Work required: How many lines in the entries below contain "header"? Answer with the number only.

(Provided records Opens)

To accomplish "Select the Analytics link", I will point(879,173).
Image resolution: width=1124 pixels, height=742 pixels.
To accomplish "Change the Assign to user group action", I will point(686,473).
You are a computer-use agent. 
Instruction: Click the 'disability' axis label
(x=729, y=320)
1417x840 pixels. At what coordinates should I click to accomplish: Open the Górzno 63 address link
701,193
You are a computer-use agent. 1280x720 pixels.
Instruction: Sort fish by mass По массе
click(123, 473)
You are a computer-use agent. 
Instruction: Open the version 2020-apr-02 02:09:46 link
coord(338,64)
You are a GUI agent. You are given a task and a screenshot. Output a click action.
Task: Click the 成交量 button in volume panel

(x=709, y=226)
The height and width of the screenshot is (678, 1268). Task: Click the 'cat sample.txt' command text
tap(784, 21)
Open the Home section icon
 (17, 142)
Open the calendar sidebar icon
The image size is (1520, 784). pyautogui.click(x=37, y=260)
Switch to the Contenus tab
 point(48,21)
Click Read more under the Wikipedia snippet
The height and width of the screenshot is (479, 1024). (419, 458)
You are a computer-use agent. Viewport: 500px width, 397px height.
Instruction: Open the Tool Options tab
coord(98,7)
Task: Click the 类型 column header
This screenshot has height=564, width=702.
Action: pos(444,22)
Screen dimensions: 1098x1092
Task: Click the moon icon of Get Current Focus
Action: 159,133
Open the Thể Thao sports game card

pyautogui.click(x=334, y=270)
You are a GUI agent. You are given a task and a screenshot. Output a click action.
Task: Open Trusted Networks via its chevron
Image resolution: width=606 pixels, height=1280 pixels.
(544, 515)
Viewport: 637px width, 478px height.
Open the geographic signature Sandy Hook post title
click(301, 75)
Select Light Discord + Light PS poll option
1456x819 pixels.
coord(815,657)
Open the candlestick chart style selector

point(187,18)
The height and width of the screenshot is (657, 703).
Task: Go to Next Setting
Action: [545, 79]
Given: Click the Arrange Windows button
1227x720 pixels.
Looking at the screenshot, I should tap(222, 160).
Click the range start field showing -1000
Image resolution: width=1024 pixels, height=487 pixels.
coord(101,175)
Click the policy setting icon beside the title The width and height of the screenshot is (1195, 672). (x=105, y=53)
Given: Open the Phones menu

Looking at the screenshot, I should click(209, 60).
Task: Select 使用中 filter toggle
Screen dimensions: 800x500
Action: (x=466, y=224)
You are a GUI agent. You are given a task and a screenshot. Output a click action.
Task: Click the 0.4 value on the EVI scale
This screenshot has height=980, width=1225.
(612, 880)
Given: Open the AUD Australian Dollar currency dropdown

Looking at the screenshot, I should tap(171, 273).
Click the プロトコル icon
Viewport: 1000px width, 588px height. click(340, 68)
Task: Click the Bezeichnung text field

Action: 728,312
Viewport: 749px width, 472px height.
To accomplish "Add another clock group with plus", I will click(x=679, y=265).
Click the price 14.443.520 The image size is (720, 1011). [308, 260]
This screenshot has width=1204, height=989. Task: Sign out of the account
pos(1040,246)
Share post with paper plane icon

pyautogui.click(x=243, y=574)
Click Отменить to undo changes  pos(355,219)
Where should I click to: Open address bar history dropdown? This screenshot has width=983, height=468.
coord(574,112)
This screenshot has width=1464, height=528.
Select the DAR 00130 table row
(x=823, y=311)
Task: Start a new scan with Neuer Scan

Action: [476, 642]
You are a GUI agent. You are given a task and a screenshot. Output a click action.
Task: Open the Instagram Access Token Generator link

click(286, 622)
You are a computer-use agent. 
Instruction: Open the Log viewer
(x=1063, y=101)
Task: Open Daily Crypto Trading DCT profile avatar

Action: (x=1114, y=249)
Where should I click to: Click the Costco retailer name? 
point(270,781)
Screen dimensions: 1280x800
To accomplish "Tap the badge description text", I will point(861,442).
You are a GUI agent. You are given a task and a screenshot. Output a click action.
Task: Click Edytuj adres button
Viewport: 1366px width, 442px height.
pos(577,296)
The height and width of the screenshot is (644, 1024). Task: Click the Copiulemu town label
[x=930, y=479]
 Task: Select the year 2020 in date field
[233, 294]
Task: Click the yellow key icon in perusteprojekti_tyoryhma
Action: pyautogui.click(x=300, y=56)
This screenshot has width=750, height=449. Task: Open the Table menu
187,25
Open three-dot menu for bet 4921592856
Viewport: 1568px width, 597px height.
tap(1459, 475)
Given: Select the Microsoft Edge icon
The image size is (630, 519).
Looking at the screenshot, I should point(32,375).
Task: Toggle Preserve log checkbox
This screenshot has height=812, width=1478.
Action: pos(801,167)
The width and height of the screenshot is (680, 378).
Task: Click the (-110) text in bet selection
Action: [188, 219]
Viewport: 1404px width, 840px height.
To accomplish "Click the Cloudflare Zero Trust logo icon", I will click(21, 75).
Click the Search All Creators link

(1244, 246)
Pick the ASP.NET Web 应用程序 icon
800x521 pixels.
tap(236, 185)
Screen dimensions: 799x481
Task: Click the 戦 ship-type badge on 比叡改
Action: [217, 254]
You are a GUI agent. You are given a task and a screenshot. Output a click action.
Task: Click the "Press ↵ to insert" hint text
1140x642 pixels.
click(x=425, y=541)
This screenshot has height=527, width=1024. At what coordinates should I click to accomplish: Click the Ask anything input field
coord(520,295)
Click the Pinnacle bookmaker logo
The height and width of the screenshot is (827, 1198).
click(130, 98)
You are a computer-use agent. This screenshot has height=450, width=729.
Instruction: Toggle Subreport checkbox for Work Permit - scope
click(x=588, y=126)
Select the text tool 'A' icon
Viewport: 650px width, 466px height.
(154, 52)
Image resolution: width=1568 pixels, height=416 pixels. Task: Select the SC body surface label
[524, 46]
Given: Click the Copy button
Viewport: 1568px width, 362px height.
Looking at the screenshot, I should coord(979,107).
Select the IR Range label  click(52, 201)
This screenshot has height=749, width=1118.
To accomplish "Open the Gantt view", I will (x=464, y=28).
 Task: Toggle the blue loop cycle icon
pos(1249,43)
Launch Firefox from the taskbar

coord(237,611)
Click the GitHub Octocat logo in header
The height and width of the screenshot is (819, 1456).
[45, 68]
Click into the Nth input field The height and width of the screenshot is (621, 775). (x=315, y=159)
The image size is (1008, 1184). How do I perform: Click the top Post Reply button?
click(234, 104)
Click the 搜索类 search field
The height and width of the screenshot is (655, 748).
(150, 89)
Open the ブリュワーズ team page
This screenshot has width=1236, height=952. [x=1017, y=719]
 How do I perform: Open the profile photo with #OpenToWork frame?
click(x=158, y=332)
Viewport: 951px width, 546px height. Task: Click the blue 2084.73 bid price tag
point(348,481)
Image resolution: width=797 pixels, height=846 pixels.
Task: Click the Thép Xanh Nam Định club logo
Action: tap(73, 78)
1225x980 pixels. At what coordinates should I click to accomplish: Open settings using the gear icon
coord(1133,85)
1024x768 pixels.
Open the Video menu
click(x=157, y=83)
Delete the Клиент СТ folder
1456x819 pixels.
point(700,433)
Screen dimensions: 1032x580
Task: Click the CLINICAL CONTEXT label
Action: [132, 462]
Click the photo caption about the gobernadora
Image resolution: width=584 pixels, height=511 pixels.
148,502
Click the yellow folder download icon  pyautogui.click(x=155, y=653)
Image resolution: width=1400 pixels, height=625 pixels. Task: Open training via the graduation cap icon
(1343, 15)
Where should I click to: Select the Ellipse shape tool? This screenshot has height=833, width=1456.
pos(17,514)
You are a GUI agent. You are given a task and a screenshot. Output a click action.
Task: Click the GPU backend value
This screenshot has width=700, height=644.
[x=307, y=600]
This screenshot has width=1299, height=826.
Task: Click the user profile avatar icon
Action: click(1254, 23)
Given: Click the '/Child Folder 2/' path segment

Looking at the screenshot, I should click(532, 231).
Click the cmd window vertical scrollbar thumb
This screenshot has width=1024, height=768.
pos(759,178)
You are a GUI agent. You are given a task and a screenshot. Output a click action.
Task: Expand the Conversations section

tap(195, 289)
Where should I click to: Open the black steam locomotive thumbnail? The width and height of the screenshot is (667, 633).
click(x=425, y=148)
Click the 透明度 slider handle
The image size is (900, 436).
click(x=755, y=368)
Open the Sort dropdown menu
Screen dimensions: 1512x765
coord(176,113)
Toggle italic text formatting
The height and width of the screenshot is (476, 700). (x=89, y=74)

(Provided records Closes)

Expected answer: 2